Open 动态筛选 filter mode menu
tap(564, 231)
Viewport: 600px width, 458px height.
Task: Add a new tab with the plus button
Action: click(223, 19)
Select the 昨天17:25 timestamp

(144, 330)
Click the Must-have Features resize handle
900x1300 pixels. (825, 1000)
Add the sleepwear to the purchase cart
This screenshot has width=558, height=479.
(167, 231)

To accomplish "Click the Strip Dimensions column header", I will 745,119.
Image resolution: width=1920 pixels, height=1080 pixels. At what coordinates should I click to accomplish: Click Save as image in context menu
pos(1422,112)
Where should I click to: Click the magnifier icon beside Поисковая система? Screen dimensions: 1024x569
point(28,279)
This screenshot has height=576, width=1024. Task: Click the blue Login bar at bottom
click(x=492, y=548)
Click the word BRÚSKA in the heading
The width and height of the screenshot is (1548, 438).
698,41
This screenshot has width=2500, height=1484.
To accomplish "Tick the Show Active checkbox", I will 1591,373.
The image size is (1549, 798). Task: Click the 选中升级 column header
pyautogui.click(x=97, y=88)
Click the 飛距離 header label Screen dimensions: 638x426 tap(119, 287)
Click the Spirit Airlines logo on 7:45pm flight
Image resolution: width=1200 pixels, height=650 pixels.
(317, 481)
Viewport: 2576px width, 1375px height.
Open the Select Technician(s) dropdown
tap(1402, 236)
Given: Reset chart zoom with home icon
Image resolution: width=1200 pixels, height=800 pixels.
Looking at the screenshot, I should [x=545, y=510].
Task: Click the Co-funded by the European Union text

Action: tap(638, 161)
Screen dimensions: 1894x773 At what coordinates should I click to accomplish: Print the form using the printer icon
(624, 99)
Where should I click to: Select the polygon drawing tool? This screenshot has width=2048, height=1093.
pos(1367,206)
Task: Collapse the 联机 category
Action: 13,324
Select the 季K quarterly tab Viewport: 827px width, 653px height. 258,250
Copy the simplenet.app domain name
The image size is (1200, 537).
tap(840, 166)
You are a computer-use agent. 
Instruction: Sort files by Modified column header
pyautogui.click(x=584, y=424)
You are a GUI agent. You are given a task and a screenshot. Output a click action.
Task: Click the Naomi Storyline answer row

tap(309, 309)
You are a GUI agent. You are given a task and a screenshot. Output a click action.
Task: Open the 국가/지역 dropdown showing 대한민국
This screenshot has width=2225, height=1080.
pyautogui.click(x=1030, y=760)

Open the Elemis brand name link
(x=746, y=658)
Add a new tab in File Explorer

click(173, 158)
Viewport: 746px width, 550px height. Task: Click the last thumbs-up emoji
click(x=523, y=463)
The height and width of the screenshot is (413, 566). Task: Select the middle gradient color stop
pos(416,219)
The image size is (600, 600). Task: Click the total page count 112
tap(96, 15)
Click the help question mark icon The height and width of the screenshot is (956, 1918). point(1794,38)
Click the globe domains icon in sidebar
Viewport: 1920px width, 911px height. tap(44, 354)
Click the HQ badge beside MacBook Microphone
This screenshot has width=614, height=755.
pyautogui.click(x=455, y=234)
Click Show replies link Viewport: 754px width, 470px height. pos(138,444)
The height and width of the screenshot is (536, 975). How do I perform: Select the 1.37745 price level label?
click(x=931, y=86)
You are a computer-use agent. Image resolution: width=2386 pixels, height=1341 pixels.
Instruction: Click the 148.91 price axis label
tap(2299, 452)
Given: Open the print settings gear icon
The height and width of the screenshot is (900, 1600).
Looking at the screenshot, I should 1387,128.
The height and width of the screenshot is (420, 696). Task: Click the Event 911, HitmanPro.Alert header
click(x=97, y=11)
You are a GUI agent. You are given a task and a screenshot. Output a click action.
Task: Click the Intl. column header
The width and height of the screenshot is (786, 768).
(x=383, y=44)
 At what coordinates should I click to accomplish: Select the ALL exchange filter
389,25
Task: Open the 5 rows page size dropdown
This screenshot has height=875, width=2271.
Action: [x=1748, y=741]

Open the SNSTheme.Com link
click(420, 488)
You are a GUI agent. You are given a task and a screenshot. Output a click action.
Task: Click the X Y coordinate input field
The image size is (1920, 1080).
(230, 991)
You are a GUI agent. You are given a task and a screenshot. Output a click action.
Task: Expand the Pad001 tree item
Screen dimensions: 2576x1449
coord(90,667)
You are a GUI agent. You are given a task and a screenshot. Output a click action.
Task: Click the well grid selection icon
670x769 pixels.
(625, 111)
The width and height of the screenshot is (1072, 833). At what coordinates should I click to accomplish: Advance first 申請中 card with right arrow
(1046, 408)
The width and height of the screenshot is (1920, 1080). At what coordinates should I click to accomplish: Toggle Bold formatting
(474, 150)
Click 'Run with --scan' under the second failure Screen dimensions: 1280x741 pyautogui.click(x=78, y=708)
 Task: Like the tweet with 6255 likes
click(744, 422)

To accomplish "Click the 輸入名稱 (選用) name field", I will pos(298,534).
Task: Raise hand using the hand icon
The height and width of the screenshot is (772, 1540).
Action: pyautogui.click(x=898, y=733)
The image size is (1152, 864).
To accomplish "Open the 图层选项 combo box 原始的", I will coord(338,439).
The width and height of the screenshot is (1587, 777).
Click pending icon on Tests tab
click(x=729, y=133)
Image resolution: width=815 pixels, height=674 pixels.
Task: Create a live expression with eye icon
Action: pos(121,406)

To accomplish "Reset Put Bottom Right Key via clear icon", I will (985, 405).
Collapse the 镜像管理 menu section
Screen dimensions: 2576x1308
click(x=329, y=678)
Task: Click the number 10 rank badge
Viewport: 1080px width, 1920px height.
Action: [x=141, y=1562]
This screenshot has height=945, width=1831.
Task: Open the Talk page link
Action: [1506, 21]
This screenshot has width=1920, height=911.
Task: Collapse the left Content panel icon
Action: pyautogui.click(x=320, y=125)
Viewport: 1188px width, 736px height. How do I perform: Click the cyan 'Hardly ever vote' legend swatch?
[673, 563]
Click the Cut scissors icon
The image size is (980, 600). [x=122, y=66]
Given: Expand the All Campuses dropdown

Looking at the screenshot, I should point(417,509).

Objective: Quote the lines above verbatim, from first to last.

Written solution:
Open 动态筛选 filter mode menu
tap(564, 231)
Viewport: 600px width, 458px height.
Task: Add a new tab with the plus button
Action: click(223, 19)
Select the 昨天17:25 timestamp

(144, 330)
Click the Must-have Features resize handle
900x1300 pixels. (825, 1000)
Add the sleepwear to the purchase cart
This screenshot has width=558, height=479.
(167, 231)

To accomplish "Click the Strip Dimensions column header", I will 745,119.
Image resolution: width=1920 pixels, height=1080 pixels. At what coordinates should I click to accomplish: Click Save as image in context menu
pos(1422,112)
Where should I click to: Click the magnifier icon beside Поисковая система? Screen dimensions: 1024x569
point(28,279)
This screenshot has height=576, width=1024. Task: Click the blue Login bar at bottom
click(x=492, y=548)
Click the word BRÚSKA in the heading
The width and height of the screenshot is (1548, 438).
698,41
This screenshot has width=2500, height=1484.
To accomplish "Tick the Show Active checkbox", I will 1591,373.
The image size is (1549, 798). Task: Click the 选中升级 column header
pyautogui.click(x=97, y=88)
Click the 飛距離 header label Screen dimensions: 638x426 tap(119, 287)
Click the Spirit Airlines logo on 7:45pm flight
Image resolution: width=1200 pixels, height=650 pixels.
(317, 481)
Viewport: 2576px width, 1375px height.
Open the Select Technician(s) dropdown
tap(1402, 236)
Given: Reset chart zoom with home icon
Image resolution: width=1200 pixels, height=800 pixels.
Looking at the screenshot, I should [x=545, y=510].
Task: Click the Co-funded by the European Union text

Action: tap(638, 161)
Screen dimensions: 1894x773 At what coordinates should I click to accomplish: Print the form using the printer icon
(624, 99)
Where should I click to: Select the polygon drawing tool? This screenshot has width=2048, height=1093.
pos(1367,206)
Task: Collapse the 联机 category
Action: 13,324
Select the 季K quarterly tab Viewport: 827px width, 653px height. 258,250
Copy the simplenet.app domain name
The image size is (1200, 537).
tap(840, 166)
You are a computer-use agent. 
Instruction: Sort files by Modified column header
pyautogui.click(x=584, y=424)
You are a GUI agent. You are given a task and a screenshot. Output a click action.
Task: Click the Naomi Storyline answer row

tap(309, 309)
You are a GUI agent. You are given a task and a screenshot. Output a click action.
Task: Open the 국가/지역 dropdown showing 대한민국
This screenshot has width=2225, height=1080.
pyautogui.click(x=1030, y=760)

Open the Elemis brand name link
(x=746, y=658)
Add a new tab in File Explorer

click(173, 158)
Viewport: 746px width, 550px height. Task: Click the last thumbs-up emoji
click(x=523, y=463)
The height and width of the screenshot is (413, 566). Task: Select the middle gradient color stop
pos(416,219)
The image size is (600, 600). Task: Click the total page count 112
tap(96, 15)
Click the help question mark icon The height and width of the screenshot is (956, 1918). point(1794,38)
Click the globe domains icon in sidebar
Viewport: 1920px width, 911px height. tap(44, 354)
Click the HQ badge beside MacBook Microphone
This screenshot has width=614, height=755.
pyautogui.click(x=455, y=234)
Click Show replies link Viewport: 754px width, 470px height. pos(138,444)
The height and width of the screenshot is (536, 975). How do I perform: Select the 1.37745 price level label?
click(x=931, y=86)
You are a computer-use agent. Image resolution: width=2386 pixels, height=1341 pixels.
Instruction: Click the 148.91 price axis label
tap(2299, 452)
Given: Open the print settings gear icon
The height and width of the screenshot is (900, 1600).
Looking at the screenshot, I should 1387,128.
The height and width of the screenshot is (420, 696). Task: Click the Event 911, HitmanPro.Alert header
click(x=97, y=11)
You are a GUI agent. You are given a task and a screenshot. Output a click action.
Task: Click the Intl. column header
The width and height of the screenshot is (786, 768).
(x=383, y=44)
 At what coordinates should I click to accomplish: Select the ALL exchange filter
389,25
Task: Open the 5 rows page size dropdown
This screenshot has height=875, width=2271.
Action: [x=1748, y=741]

Open the SNSTheme.Com link
click(420, 488)
You are a GUI agent. You are given a task and a screenshot. Output a click action.
Task: Click the X Y coordinate input field
The image size is (1920, 1080).
(230, 991)
You are a GUI agent. You are given a task and a screenshot. Output a click action.
Task: Expand the Pad001 tree item
Screen dimensions: 2576x1449
coord(90,667)
You are a GUI agent. You are given a task and a screenshot. Output a click action.
Task: Click the well grid selection icon
670x769 pixels.
(625, 111)
The width and height of the screenshot is (1072, 833). At what coordinates should I click to accomplish: Advance first 申請中 card with right arrow
(1046, 408)
The width and height of the screenshot is (1920, 1080). At what coordinates should I click to accomplish: Toggle Bold formatting
(474, 150)
Click 'Run with --scan' under the second failure Screen dimensions: 1280x741 pyautogui.click(x=78, y=708)
 Task: Like the tweet with 6255 likes
click(744, 422)

To accomplish "Click the 輸入名稱 (選用) name field", I will pos(298,534).
Task: Raise hand using the hand icon
The height and width of the screenshot is (772, 1540).
Action: pyautogui.click(x=898, y=733)
The image size is (1152, 864).
To accomplish "Open the 图层选项 combo box 原始的", I will coord(338,439).
The width and height of the screenshot is (1587, 777).
Click pending icon on Tests tab
click(x=729, y=133)
Image resolution: width=815 pixels, height=674 pixels.
Task: Create a live expression with eye icon
Action: pos(121,406)

To accomplish "Reset Put Bottom Right Key via clear icon", I will (985, 405).
Collapse the 镜像管理 menu section
Screen dimensions: 2576x1308
click(x=329, y=678)
Task: Click the number 10 rank badge
Viewport: 1080px width, 1920px height.
Action: [x=141, y=1562]
This screenshot has height=945, width=1831.
Task: Open the Talk page link
Action: [1506, 21]
This screenshot has width=1920, height=911.
Task: Collapse the left Content panel icon
Action: pyautogui.click(x=320, y=125)
Viewport: 1188px width, 736px height. How do I perform: Click the cyan 'Hardly ever vote' legend swatch?
[673, 563]
Click the Cut scissors icon
The image size is (980, 600). [x=122, y=66]
Given: Expand the All Campuses dropdown

Looking at the screenshot, I should point(417,509).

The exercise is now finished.